%%
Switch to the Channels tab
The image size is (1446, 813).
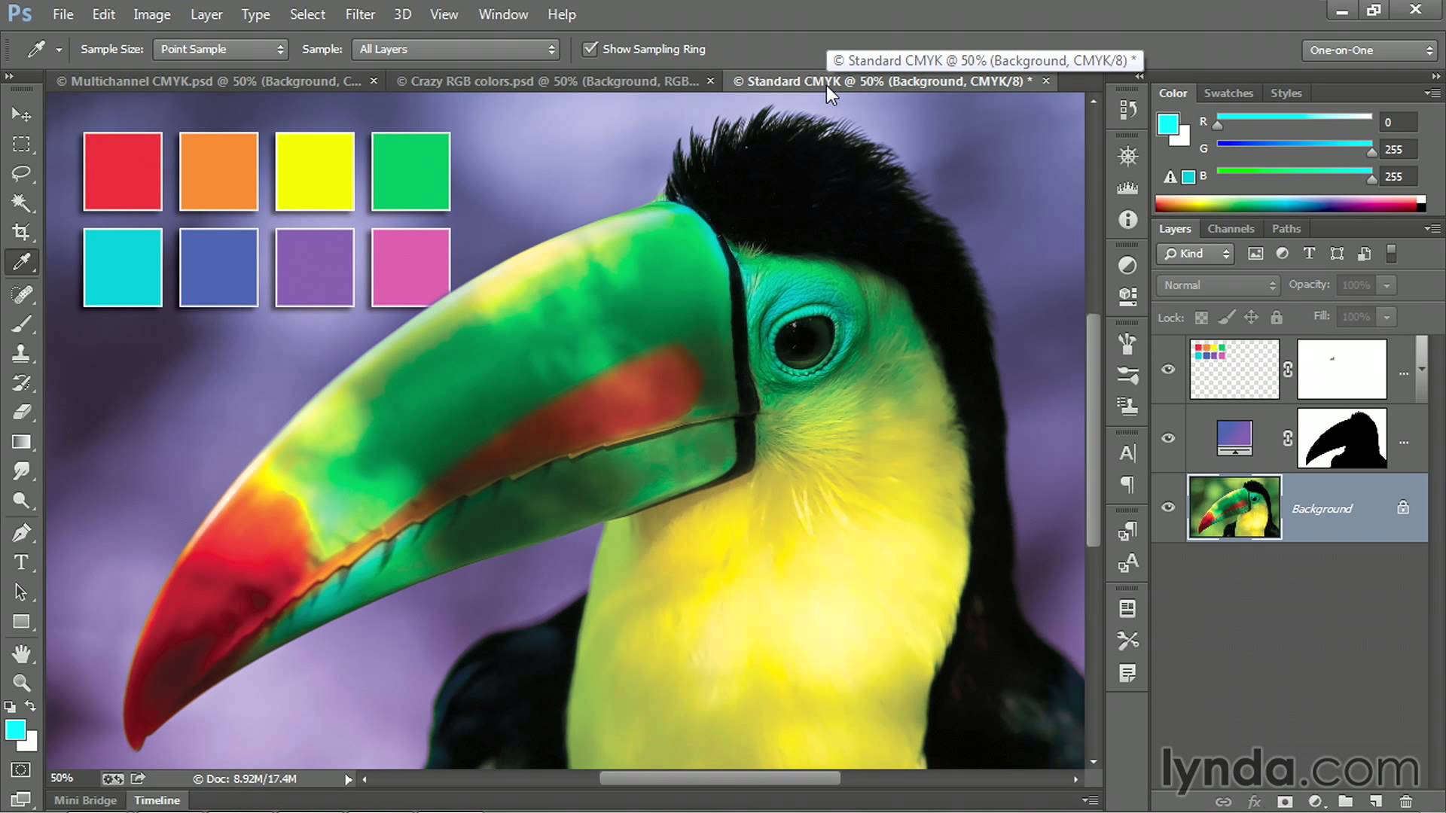[x=1231, y=228]
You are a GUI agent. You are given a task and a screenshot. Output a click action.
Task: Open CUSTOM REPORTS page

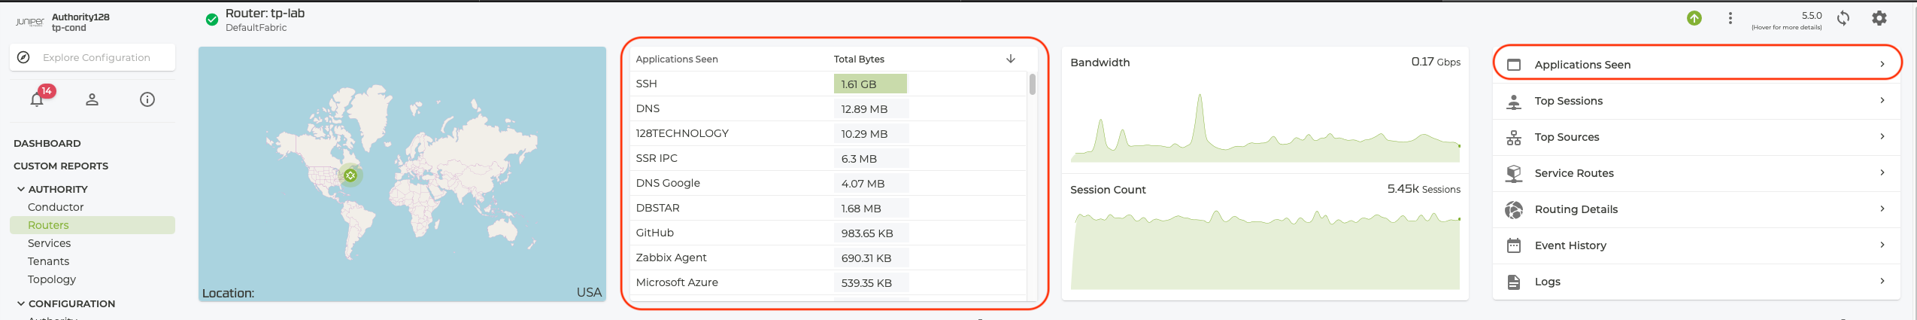(x=61, y=166)

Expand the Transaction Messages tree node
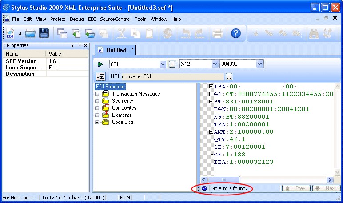point(97,94)
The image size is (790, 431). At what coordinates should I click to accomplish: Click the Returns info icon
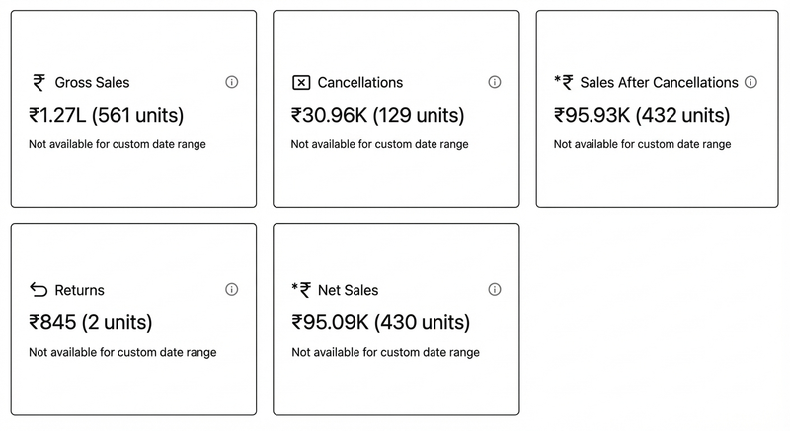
%%
- **Directions for this task**: Transcribe all entries above exactly. Drop the pictures.

- **Response**:
Switch to the Channels tab
The image size is (1446, 813).
[x=1231, y=228]
You are a GUI agent. You are given a task and a screenshot. Output a click action.
Task: Open CUSTOM REPORTS page

(x=61, y=166)

Expand the Transaction Messages tree node
point(97,94)
The image size is (790, 431). At what coordinates should I click to accomplish: Click the Returns info icon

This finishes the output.